And it didn’t look as if Carter was going to be in the mood for a barbecue. He must have flopped onto the bed and fallen asleep.
As she carried Joey upstairs, she noted that Carter still hadn’t turned on any of the lights. She went into Joey’s bedroom, changed him, and left him in his crib, then crossed the hall to the master suite.
“Carter?” she said softly, stepping into the darkened room. She’d expected to see him lying on the bed, damp from a shower. But no one was there. And there was a fragrance in the air—the scent of a forest, after a heavy rain—that made her stop in her tracks. It was the scent she remembered from New York, from the terrible and difficult days preceding Joey’s birth. The days when their lives had been shadowed, even endangered, by the malevolence of a creature who went by the name of Arius.
She fumbled for the light switch and turned it on. The bed was unrumpled, the room was empty.
But the bathroom door was closed.
She put her ear to it and, holding her breath, listened for any sound within. There was a low swishing sound, of the plastic shower curtain crackling. “Carter?” she said, still hoping against hope that she would hear him answer.
But there was nothing.
She tried the handle; the door was unlocked. She opened it slowly, and yes, the shower curtain was billowing in the breeze from the open window. At dusk, a wind often came up off the valley below. But no one was in the stall.
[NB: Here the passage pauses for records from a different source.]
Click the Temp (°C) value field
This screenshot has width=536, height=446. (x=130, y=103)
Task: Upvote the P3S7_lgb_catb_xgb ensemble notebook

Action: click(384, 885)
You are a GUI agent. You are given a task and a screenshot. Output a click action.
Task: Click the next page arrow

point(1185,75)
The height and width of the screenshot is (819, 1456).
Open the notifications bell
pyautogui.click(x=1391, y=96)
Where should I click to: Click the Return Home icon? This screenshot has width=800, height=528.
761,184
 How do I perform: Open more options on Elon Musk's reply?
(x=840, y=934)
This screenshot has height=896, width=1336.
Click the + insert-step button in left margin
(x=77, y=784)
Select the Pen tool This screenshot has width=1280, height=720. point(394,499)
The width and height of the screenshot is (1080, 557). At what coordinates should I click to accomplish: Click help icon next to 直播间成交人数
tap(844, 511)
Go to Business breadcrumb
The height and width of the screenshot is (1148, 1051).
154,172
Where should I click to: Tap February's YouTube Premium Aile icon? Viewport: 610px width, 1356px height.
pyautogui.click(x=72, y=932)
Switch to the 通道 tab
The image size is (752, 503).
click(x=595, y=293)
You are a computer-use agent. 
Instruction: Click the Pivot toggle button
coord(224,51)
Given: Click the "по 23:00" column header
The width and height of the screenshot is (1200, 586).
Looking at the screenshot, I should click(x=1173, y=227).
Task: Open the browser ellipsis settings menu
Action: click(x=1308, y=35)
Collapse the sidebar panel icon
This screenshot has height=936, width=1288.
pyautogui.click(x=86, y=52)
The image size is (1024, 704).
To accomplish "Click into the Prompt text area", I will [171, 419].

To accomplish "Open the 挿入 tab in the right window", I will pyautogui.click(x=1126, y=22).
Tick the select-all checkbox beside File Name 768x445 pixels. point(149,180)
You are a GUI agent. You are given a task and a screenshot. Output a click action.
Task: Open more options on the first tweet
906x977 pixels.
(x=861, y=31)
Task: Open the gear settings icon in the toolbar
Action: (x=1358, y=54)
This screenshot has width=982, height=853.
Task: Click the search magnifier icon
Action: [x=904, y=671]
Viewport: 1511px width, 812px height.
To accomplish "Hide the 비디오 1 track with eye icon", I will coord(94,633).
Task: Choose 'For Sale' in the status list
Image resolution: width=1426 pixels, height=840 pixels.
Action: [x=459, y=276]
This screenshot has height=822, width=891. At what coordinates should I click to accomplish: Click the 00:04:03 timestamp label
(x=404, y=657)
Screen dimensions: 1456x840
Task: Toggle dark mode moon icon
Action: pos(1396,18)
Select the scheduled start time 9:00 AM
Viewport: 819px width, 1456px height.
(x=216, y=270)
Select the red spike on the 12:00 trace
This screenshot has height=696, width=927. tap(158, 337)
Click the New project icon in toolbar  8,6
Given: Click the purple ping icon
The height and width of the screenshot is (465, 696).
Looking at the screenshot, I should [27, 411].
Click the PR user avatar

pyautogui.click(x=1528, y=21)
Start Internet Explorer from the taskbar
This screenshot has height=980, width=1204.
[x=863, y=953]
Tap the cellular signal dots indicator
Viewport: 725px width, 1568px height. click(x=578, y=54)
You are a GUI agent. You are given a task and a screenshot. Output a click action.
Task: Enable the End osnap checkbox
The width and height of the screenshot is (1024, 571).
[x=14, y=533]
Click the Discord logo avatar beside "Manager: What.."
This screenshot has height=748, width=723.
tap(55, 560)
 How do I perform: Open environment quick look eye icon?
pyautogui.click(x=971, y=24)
Only the scent of wet leaves—more powerful here than it had been in the bedroom—suggested that someone might have been in here.
Someone who might even have exited, moments before, by the open window.
Downstairs, she could hear the sound of the front door opening.
“Honey?” Carter called out; she could hear his backpack hitting the floor of the foyer. “Guess who I brought home for dinner?”
“You decent?” Del called out. “’Cause if not, come on down!”
Beth closed the bathroom window tight, then stepped back into the bedroom.
“She must be upstairs with Joey,” she heard Carter saying to Del. “There’s beer in the fridge; help yourself.”
Carter came up the steps two at a time, and when Beth turned to him, she knew he could tell something was wrong.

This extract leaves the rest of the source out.